Rachael: I’m looking at you like, no wonder this is

Dan: Rare.

Rachael: Rare. Because it really does take a radical kind of hope. It takes a radical kind of vulnerability, humility, patience.

Dan: Yeah. Well, let me add one more. Shall we say complexity to this? We talked about the last time, that notion of skin. Yeah, I like being with you. We played together that idea of heart. That is some of my brokenness, some of my stories. And there is a alignment of heart together.

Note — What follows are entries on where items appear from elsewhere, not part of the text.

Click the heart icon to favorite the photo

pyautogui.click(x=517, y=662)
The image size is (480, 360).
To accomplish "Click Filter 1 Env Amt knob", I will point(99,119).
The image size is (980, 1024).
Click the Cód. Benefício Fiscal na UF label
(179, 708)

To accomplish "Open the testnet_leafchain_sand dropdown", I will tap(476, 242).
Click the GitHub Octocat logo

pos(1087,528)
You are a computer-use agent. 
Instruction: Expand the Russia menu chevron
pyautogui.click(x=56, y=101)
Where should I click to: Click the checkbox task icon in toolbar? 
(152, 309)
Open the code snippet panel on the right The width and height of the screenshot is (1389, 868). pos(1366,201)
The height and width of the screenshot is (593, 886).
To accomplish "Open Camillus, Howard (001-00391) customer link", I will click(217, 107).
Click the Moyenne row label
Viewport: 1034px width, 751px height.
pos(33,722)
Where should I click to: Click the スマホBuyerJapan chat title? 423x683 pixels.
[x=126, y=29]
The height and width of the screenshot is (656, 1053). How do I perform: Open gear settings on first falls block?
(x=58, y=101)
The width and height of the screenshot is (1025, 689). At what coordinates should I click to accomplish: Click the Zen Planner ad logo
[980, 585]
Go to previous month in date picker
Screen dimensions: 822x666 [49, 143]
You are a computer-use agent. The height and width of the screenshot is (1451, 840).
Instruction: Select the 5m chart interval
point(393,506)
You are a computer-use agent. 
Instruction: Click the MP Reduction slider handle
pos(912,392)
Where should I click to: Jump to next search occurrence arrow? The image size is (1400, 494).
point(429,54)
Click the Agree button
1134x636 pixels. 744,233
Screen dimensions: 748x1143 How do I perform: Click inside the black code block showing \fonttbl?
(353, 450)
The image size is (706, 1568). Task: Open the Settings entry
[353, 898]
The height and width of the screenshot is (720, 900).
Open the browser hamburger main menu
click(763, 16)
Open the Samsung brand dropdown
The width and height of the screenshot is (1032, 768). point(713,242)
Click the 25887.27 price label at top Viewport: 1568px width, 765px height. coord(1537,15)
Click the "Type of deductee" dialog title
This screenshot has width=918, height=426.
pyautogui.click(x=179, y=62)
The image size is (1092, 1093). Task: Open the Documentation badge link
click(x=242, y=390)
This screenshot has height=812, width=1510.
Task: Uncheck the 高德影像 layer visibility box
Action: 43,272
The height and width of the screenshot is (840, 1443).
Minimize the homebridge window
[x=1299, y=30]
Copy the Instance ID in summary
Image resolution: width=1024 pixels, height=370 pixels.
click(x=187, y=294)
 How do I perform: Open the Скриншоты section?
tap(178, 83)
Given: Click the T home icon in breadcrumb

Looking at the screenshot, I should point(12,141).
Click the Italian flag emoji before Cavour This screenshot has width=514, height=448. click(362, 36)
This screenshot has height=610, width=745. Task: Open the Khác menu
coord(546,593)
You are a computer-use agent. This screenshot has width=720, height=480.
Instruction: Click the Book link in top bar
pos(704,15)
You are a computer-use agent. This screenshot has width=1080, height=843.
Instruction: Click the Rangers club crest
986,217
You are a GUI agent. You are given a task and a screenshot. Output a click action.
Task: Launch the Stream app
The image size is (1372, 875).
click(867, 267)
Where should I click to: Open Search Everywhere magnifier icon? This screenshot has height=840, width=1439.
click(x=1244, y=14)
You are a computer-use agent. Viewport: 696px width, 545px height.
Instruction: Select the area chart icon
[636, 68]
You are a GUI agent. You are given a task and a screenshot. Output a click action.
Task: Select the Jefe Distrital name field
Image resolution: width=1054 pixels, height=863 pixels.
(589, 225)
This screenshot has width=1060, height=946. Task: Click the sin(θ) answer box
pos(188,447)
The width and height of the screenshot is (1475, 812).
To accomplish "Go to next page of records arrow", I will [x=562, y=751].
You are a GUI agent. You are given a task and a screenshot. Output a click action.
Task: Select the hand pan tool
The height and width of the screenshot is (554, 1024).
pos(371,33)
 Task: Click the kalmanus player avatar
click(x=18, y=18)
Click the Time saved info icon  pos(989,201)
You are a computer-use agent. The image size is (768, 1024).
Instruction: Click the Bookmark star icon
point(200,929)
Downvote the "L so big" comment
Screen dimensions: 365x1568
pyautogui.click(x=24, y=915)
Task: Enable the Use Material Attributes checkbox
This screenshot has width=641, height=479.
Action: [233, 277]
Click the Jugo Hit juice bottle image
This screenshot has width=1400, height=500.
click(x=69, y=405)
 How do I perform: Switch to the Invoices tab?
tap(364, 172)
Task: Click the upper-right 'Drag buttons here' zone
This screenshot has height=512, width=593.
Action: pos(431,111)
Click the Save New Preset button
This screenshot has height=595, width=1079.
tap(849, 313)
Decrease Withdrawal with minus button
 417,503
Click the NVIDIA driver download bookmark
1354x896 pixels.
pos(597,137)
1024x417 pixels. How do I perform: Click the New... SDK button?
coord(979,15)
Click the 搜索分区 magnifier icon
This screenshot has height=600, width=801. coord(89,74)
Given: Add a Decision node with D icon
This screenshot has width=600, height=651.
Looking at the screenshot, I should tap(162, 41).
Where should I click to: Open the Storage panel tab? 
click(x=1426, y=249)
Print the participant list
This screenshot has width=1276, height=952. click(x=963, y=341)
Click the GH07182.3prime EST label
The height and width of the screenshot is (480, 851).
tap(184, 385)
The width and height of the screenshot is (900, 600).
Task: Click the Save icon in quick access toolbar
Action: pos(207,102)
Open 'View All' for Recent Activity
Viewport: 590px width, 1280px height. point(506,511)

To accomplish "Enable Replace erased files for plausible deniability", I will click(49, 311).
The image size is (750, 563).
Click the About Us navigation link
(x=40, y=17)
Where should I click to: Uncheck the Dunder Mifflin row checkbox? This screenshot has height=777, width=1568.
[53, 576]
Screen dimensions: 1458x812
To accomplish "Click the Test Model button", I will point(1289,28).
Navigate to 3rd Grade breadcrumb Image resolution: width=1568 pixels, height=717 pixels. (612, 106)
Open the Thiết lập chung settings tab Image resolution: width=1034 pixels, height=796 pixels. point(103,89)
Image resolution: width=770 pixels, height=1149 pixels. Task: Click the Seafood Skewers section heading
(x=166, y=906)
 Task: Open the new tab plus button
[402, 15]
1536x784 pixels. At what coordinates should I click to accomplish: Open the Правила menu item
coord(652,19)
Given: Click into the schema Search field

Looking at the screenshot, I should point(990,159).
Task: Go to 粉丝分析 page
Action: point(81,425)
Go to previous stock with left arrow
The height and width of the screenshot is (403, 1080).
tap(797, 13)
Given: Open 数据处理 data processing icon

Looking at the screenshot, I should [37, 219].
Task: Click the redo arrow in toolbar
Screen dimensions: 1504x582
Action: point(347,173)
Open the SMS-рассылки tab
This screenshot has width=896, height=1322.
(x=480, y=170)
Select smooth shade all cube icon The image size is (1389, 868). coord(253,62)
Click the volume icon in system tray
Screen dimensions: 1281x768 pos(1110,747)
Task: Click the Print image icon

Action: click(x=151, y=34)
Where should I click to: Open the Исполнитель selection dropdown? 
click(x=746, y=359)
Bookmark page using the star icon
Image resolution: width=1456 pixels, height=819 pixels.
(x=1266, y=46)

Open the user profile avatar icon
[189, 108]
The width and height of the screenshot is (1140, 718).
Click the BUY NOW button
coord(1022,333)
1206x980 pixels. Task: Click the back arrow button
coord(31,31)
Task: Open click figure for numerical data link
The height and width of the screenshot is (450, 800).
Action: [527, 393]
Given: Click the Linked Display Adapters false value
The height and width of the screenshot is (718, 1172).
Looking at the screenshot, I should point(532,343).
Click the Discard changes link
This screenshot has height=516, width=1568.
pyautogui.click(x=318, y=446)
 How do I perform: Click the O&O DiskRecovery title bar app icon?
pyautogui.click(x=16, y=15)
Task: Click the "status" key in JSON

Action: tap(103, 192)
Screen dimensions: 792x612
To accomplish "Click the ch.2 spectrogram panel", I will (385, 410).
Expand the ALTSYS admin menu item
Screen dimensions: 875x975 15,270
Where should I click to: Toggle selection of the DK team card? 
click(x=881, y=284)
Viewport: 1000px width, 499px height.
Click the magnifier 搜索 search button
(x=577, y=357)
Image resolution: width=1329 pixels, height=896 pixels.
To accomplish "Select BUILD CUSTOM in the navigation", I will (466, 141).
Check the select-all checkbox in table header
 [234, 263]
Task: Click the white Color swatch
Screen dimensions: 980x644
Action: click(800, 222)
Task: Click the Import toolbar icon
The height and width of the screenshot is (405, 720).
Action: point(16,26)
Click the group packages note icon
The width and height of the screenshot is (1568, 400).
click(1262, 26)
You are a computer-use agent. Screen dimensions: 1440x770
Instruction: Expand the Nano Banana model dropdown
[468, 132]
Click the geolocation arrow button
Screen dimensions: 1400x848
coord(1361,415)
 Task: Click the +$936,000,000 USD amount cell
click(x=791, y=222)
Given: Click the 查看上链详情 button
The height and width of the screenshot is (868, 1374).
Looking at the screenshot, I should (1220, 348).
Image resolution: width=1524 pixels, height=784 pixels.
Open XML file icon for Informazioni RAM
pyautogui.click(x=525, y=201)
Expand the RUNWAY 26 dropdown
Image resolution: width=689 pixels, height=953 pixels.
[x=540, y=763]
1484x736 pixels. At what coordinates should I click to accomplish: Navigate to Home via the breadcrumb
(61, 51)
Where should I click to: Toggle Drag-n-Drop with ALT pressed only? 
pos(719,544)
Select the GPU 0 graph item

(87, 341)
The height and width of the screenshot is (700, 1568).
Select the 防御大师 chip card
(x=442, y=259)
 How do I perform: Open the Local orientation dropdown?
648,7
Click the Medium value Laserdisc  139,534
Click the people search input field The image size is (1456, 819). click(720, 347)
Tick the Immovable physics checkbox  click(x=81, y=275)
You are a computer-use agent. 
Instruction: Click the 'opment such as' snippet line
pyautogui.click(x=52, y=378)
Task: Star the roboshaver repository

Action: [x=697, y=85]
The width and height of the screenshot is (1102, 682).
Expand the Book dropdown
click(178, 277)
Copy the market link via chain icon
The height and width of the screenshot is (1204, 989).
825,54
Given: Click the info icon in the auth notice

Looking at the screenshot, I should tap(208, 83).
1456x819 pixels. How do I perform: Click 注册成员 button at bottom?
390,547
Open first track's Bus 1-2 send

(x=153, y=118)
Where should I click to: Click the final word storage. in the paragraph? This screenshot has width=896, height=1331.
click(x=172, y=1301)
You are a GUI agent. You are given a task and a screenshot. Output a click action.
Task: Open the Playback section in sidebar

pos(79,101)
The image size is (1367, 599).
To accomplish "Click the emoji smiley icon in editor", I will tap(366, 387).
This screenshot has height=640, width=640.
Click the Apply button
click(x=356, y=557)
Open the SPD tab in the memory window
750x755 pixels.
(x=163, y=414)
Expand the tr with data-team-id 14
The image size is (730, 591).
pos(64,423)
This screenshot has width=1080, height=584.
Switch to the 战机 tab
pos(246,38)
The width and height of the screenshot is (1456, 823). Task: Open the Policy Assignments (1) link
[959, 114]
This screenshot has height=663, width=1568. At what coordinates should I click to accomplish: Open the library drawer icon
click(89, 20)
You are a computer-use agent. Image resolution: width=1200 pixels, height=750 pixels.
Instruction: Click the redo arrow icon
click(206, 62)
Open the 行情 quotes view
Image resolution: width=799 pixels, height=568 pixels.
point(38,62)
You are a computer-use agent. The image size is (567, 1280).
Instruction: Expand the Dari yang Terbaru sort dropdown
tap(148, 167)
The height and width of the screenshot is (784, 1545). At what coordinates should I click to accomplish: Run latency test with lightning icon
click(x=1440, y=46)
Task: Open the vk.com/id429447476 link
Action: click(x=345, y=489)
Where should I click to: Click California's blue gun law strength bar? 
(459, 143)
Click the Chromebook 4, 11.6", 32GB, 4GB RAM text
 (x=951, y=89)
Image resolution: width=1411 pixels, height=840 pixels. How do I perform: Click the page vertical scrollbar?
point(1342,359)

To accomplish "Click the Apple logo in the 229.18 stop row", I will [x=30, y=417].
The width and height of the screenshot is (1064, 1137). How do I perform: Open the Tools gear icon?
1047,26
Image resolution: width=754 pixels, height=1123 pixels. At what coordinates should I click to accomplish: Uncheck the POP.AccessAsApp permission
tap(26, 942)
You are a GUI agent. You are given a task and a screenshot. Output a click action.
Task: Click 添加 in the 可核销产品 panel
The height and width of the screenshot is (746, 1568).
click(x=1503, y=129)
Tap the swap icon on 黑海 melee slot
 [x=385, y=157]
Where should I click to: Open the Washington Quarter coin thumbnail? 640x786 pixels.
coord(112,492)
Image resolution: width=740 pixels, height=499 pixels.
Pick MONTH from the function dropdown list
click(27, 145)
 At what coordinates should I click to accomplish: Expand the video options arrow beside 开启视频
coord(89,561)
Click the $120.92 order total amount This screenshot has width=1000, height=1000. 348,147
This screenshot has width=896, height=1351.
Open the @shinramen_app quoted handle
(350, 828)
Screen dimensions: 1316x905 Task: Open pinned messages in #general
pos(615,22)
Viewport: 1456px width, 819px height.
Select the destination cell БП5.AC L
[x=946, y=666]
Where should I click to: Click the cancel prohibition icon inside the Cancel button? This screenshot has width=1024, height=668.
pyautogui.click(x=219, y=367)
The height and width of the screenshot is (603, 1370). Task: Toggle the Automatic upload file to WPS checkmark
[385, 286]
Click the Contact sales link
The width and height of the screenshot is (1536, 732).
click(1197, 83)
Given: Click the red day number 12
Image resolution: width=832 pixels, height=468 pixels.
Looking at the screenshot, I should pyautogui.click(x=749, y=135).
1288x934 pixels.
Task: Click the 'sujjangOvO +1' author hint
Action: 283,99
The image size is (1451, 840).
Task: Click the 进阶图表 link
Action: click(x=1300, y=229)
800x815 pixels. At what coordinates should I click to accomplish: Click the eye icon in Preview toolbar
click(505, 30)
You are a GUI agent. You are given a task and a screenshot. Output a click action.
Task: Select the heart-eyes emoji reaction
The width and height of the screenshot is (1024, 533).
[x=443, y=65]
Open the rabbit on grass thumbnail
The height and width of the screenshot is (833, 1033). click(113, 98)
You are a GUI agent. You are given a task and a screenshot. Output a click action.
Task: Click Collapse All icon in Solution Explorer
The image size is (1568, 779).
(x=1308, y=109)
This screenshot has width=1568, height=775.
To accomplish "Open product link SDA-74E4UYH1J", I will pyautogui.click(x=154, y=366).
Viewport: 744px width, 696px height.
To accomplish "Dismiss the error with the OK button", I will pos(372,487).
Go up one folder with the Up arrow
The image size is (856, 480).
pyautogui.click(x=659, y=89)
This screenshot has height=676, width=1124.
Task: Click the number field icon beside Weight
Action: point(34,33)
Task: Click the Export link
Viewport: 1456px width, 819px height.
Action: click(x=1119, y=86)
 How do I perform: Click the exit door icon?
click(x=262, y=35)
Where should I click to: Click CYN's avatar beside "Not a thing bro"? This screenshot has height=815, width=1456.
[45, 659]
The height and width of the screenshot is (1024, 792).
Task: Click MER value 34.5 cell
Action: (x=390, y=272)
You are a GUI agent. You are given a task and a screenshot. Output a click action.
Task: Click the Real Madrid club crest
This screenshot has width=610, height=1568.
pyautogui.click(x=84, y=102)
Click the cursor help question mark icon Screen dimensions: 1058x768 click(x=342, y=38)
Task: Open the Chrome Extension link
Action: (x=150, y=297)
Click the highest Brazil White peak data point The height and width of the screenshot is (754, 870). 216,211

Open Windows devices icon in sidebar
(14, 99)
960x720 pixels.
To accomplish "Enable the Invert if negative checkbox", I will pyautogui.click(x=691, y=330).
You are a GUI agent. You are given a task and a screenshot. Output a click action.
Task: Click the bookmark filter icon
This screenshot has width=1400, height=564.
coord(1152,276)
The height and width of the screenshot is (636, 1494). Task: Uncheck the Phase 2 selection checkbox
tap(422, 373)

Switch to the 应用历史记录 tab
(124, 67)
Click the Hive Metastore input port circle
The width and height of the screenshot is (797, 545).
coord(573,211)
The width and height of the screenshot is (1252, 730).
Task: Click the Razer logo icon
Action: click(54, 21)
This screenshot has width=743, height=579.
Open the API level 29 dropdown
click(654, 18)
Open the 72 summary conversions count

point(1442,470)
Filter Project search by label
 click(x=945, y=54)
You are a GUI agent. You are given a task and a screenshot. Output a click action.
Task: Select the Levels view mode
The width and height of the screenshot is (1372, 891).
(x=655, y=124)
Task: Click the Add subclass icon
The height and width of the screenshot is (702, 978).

It’s where you come to this third category, particularly of soul, when it involves formal employment interactions. Now we’re in deep doodoo because now, the friend you’ve just fired how do you keep a friendship with somebody that you have walked together to worship, but it’s actually been part of your job, part of your calling, your career. And now when we’re dealing, we’re not just dealing with two individuals, we’re dealing with systems, including state personnel law, and we’re dealing with the reality that when you start including money and the domain of the complexity of kingdom service, this is where what I would say is it. It’s a whole nother podcast. One in which what we can say is we’ve been dealing with just two people, not two people embedded in a church, two people embedded in a nonprofit organization, especially people who have started a church or an organization together where there is division. Now you’ve got a long history of sacrifice together that now cannot be held in the same way. So all we’re saying, even as we come to an end, is that no wonder as you put it, Rachael. It’s so rare that reconciliation occurs. But if I had to say one core element, do you desire? And in that maybe it won’t be until eternity, but what your heart will always be ready for is that knock on the door or for the prompting of the Spirit to make that phone call, to basically be able to say, I know we’re divided and, I’m sorry it has taken this long, but I think I have been patient with affliction long enough and I have prayed for you, prayed for me, prayed for us. Would you want a conversation? And that huge risk can open the door not to magic, not to everything being what it once was, but for evil to no longer gain the debris and access to it. That has created even more heartache for one another. May it be.